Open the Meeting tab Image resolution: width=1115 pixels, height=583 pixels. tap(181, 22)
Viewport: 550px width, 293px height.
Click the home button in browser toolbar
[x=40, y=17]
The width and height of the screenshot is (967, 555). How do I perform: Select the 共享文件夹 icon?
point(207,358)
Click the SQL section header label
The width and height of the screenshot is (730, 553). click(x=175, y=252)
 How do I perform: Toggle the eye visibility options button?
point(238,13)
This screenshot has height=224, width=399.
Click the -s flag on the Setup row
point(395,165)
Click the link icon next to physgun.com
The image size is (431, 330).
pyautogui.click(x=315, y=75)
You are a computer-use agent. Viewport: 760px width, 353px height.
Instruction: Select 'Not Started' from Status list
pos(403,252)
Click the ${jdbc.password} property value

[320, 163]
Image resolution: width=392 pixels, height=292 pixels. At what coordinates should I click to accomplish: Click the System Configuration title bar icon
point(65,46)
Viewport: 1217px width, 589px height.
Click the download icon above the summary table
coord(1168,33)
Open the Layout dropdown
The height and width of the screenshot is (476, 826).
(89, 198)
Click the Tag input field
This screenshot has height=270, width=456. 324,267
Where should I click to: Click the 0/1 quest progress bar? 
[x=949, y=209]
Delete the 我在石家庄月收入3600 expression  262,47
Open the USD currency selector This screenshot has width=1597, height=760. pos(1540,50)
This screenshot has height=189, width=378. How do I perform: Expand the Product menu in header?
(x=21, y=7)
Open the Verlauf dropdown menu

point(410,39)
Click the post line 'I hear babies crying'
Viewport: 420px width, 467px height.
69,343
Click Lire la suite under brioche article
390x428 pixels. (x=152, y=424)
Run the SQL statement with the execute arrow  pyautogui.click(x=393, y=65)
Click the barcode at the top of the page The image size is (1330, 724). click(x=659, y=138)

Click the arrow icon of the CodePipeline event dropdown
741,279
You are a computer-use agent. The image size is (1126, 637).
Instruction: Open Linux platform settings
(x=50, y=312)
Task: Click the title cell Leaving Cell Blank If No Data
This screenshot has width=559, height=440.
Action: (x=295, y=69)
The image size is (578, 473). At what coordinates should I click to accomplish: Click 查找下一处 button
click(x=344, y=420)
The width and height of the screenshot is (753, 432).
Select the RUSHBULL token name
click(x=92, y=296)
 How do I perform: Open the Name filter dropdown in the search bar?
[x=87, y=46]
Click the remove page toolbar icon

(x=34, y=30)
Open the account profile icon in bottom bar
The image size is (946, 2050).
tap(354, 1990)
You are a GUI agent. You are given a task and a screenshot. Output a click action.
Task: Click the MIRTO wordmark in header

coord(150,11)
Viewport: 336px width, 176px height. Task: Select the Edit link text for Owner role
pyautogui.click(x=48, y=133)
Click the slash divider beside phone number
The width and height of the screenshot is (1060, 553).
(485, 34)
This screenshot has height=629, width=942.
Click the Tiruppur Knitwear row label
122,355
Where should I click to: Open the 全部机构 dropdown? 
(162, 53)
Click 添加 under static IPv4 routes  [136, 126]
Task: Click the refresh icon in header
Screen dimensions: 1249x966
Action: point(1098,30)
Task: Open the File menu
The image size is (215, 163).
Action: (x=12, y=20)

● TASK DIRECTIONS: Where a line above contains the string "computer", tally it, then give the number alone.

● EXPECTED ANSWER: 2